▸ **Material for this task**:
——
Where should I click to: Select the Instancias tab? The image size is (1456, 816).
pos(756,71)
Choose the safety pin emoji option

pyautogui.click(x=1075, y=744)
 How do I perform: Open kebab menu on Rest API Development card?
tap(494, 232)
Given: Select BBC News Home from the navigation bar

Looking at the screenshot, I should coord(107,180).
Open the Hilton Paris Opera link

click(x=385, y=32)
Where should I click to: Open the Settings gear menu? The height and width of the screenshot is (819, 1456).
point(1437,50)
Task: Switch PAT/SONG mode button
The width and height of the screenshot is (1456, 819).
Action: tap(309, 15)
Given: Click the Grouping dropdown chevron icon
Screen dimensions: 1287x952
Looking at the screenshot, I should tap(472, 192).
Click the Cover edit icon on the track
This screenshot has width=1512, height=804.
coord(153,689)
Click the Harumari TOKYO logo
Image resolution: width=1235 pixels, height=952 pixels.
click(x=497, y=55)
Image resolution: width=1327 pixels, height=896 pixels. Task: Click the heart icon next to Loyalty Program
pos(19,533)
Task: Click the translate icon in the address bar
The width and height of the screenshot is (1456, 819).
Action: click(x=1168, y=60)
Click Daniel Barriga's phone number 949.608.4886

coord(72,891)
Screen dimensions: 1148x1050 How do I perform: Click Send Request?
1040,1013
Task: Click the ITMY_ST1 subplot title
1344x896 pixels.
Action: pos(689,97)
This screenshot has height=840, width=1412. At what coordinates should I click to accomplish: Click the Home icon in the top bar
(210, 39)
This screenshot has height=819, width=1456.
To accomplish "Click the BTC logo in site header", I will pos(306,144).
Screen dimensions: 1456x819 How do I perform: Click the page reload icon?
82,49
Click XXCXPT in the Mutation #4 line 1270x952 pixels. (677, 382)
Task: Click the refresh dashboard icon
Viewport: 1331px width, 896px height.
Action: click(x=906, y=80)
——
All lines from the one with "Click the Cover edit icon on the track" through the final line of the listing above are to be restated word for word; the lines before it are left out.

Click the Cover edit icon on the track
This screenshot has width=1512, height=804.
coord(153,689)
Click the Harumari TOKYO logo
Image resolution: width=1235 pixels, height=952 pixels.
click(x=497, y=55)
Image resolution: width=1327 pixels, height=896 pixels. Task: Click the heart icon next to Loyalty Program
pos(19,533)
Task: Click the translate icon in the address bar
The width and height of the screenshot is (1456, 819).
Action: click(x=1168, y=60)
Click Daniel Barriga's phone number 949.608.4886

coord(72,891)
Screen dimensions: 1148x1050 How do I perform: Click Send Request?
1040,1013
Task: Click the ITMY_ST1 subplot title
1344x896 pixels.
Action: pos(689,97)
This screenshot has height=840, width=1412. At what coordinates should I click to accomplish: Click the Home icon in the top bar
(210, 39)
This screenshot has height=819, width=1456.
To accomplish "Click the BTC logo in site header", I will pos(306,144).
Screen dimensions: 1456x819 How do I perform: Click the page reload icon?
82,49
Click XXCXPT in the Mutation #4 line 1270x952 pixels. (677, 382)
Task: Click the refresh dashboard icon
Viewport: 1331px width, 896px height.
Action: click(x=906, y=80)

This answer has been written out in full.